**Exercise**. Once you reach the line with "This screenshot has width=568, height=493.", transcribe it and every line after it to the end of the records, exactly, but not the pictures.

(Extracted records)
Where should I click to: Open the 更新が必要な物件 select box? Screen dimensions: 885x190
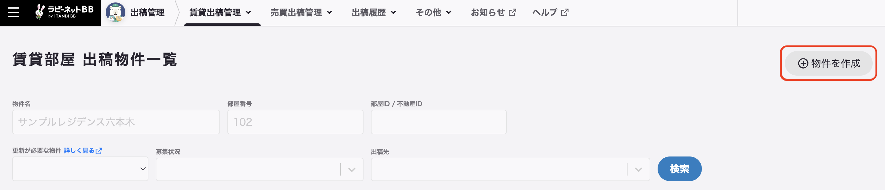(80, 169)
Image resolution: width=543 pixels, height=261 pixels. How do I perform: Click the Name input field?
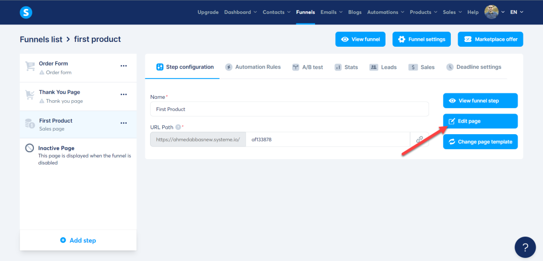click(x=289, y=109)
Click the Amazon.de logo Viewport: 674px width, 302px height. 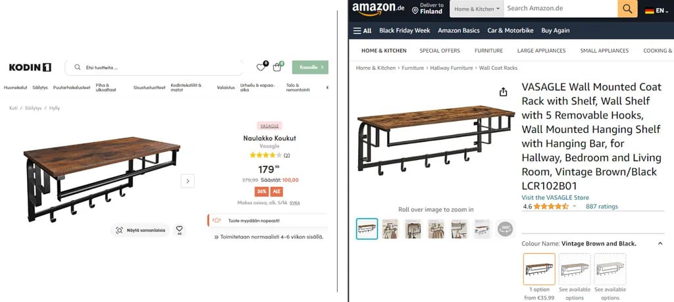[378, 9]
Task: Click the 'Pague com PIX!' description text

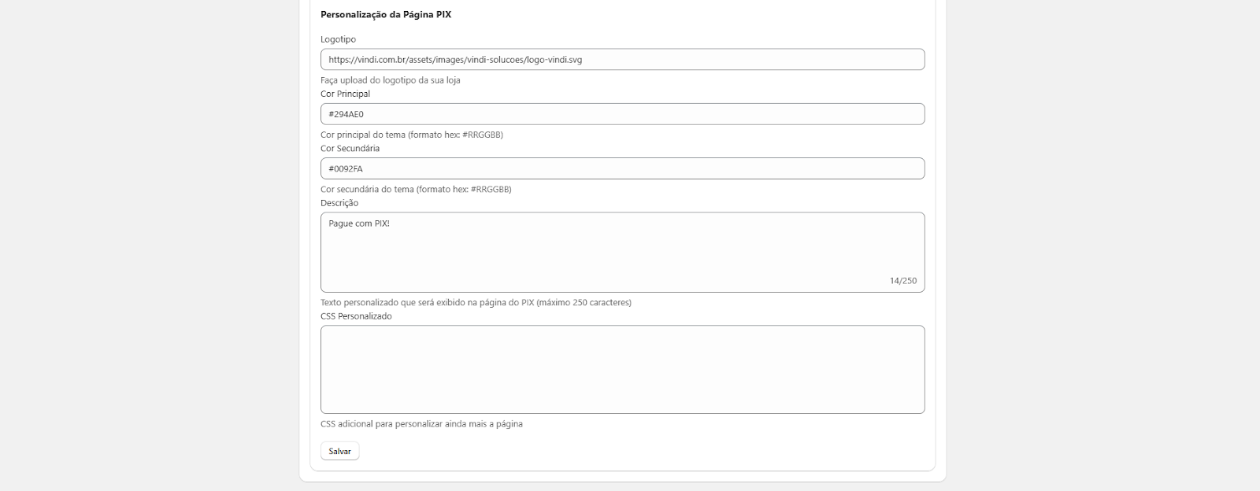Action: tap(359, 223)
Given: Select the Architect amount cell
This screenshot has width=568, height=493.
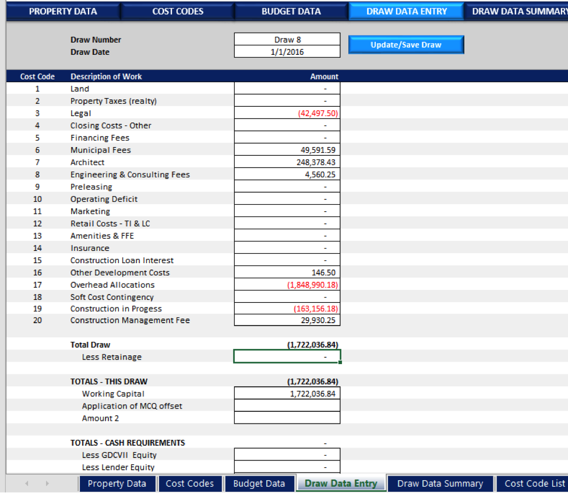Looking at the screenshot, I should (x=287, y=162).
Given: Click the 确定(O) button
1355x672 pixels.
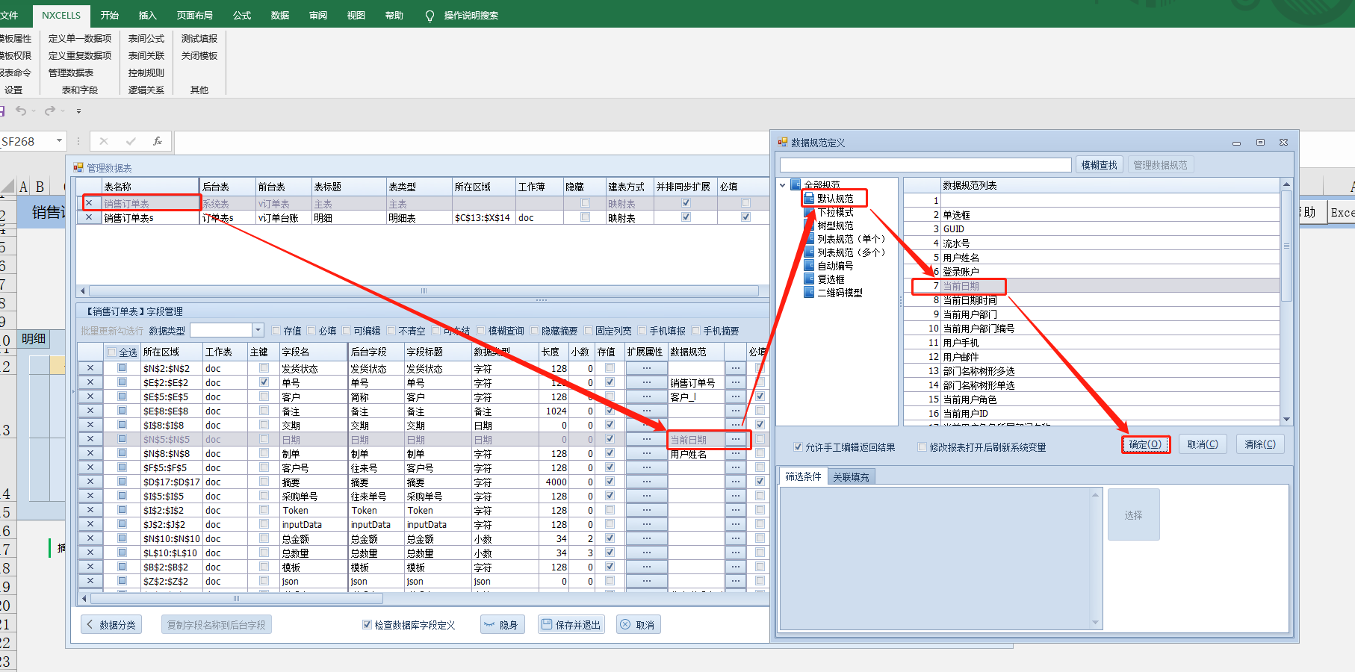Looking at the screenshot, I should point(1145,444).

**Solution**.
This screenshot has width=568, height=493.
Looking at the screenshot, I should (x=287, y=162).
Given: Click the 确定(O) button
1355x672 pixels.
Looking at the screenshot, I should point(1145,444).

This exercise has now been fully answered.